▶ [Passage]
■ ■ ■ ■

Why We Asked Public-Facing Staff to Share Their Experience

In October 2025, in partnership with State HR, we invited public-facing staff to participate in a dedicated survey administered alongside the annual Employee Engagement Survey.

We heard from 14,978 public-facing staff across state government, representing approximately 67% of employees who indicated they regularly interact with the public as part of their job. This strong response rate signals that staff were eager to share their experiences.

Public-facing staff are closest to customers. They answer questions, explain complex processes, manage competing requirements, and often absorb stress and uncertainty when customers are confused, frustrated, or worried about outcomes.

This survey was designed to better understand:

  • What customers ask most often
  • Where staff experience friction in serving the public
  • What helps staff deliver good service — and what makes it harder
  • How customer experience and staff experience are connected

By listening directly to staff, we aim to translate what we heard into meaningful improvements in policy, process, communication, and support.

Customer experience doesn’t start at the front counter — it starts inside our agencies. How we support staff shapes the experience delivered to residents, businesses, and communities.

How to Read These Results

About the Data and Quotes

The dashboard below summarizes patterns across survey responses.

  • Charts reflect aggregated data from thousands of respondents.
  • Percentages are rounded and shown to illustrate trends, not rank agencies.
  • Open-ended comments were reviewed and grouped into common themes.
  • Quotes shown throughout are drawn directly from staff responses and lightly edited only to protect privacy and improve clarity.

The goal of this dashboard is not to highlight isolated stories, but to surface consistent patterns across agencies and roles.

What We’re Hearing

Key Themes Across Responses

Across agencies and types of work, staff consistently described similar experiences:

  • Customers most often seek clarity, reassurance, and understanding — especially when timelines or requirements are unclear.
  • Staff regularly go above and beyond to help customers navigate complex or confusing systems.

■ ■ ■ ■

▶ [Records shown]

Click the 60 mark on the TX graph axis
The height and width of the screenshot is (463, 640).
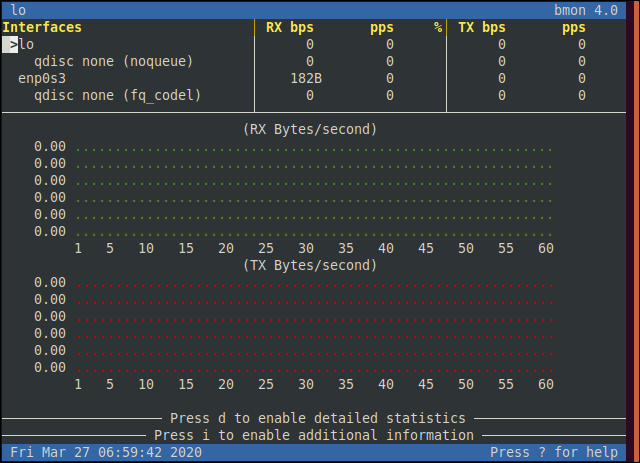click(546, 384)
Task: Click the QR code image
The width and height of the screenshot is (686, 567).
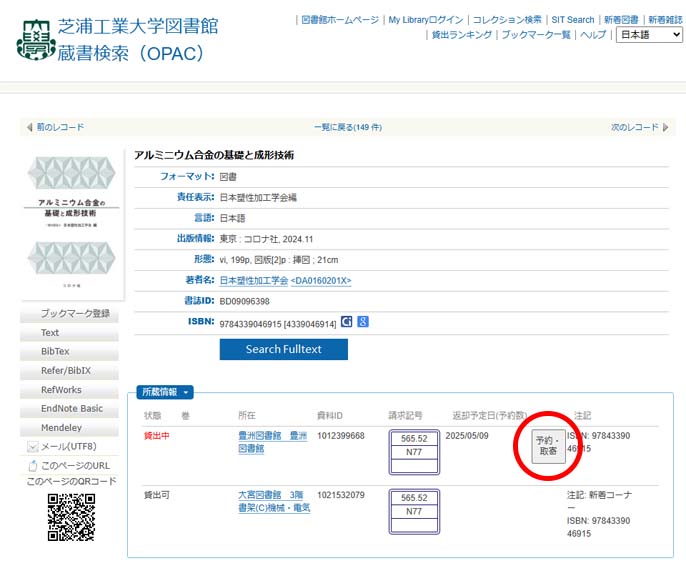Action: coord(69,518)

■ ■ ■ ■

▶ [The tasks]
[A] Answer these questions about the passage on the public-facing staff survey, one per line:
(i) In what month and year were public-facing staff invited to take the survey?
(ii) How many public-facing staff responded?
(iii) What was done with the open-ended comments?
[B] Carry on the passage about the public-facing staff survey from its final line.

▶ [Answers in order]
[A]
(i) October 2025
(ii) 14,978
(iii) They were reviewed and grouped into common themes.

[B]
  • Emotional labor — managing stress, fear, frustration, or urgency — is a routine part of public-facing work.
  • Policies, systems, communication gaps, and workload pressures often require staff to compensate in order to deliver good service.

These themes appear across agency functions and job types, underscoring that customer experience is shaped by both system design and the people working within it.

What Staff Want Leadership — and the Public — to Understand

From their responses, staff emphasized:

  • A deep commitment to public service and helping people through difficult moments
  • Pride in making a meaningful difference for customers
  • The importance of clear, consistent policies and reliable systems
  • That training helps — but cannot replace adequate staffing, realistic workloads, and thoughtful process design
  • That sustainable customer experience requires sustainable support for the people delivering it

These insights reflect the often unseen effort that makes public service work.

Why This Matters

Public-facing staff are not only implementing policy — they are interpreting it, explaining it, and carrying its human impact every day.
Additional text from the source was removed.